Lastly, relational stress. Half of the subjects reported pandemic-related depression in one research at Indiana University. And 50% said their spouse had used psychological violence (such as shouting and threatening) against them. Couples regularly argue about money so the epidemic may be leading to more frequent fights and financial stress.
Those difficulties must be addressed to improve financial health.
According to Lobenstein, financially secure people do better at work and engage with others. “Partners who discuss money openly are happier.”
Having a family history of mental illness might affect your mental and financial well-being. Having a family member with mental health issues may raise your chance of acquiring a mental health condition. That increases your chance of economic hardship, leading to poor credit.
How to build credit and alleviate financial stress
Simply put, poor credit may hinder your progress and financial objectives. Bad credit can make life more difficult financially and mentally, but it doesn’t have to be that way.
Adding up your debts might be a good start. You can create a realistic debt repayment plan once you know how much you owe, who you owe it to, and the interest rate.
It’s OK to seek support if this phase seems overwhelming. A non-profit credit counselor can assess your debt and recommend solutions. Making a monthly budget and enrolling in a debt management plan could help. Here are some options:
You could also look into ways to rebuild credit over time. Opening a bad credit card can help you build a positive payment history.
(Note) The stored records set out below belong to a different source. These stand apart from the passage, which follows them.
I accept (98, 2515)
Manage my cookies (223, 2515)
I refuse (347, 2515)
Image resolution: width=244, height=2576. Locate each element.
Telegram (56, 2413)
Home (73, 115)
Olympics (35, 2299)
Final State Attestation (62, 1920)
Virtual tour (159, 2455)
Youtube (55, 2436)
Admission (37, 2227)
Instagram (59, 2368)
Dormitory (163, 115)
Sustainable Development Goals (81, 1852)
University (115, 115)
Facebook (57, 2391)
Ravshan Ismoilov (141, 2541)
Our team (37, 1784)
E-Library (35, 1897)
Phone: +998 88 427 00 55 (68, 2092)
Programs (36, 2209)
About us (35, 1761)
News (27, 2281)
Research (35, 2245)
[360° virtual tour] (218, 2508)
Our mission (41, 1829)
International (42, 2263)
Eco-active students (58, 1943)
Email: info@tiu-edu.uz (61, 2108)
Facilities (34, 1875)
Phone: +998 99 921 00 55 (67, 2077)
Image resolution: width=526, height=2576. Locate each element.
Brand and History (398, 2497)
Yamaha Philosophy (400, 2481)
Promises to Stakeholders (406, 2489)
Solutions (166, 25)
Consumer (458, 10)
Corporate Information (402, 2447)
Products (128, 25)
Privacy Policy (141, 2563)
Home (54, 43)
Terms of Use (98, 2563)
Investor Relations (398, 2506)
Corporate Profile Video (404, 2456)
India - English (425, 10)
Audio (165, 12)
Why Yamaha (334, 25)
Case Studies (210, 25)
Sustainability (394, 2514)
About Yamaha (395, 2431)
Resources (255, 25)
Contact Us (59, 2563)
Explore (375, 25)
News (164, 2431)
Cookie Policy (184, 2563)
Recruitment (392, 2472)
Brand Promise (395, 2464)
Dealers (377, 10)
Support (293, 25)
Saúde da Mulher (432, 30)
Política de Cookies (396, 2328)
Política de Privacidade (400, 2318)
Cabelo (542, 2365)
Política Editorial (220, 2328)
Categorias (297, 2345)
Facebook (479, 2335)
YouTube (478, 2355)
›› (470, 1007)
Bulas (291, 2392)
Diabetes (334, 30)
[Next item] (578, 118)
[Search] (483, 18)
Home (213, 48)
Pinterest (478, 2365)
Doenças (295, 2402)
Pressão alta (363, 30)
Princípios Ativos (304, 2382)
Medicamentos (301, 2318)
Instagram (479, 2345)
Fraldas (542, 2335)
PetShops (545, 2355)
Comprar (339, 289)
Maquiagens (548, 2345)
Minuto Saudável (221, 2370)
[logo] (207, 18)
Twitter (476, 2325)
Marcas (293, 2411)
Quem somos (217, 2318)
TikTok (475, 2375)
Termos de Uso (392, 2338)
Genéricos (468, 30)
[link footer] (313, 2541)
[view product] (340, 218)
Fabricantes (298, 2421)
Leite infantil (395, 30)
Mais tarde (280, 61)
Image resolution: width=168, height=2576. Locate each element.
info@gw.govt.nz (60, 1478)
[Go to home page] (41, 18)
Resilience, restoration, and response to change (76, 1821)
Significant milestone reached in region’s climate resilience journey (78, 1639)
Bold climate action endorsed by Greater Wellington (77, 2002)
That could help your credit score if you pay on time and keep your balance low.
Doing something is preferable to doing nothing.
“Learning what you need to do and simply taking action will reduce your stress,” Brooks says.
The two generally go hand in hand. Debt or lost income may have heightened your worry due to the COVID-19 epidemic. Recognizing how financial issues affect your mental health and vice versa might help you discover a strategy to improve.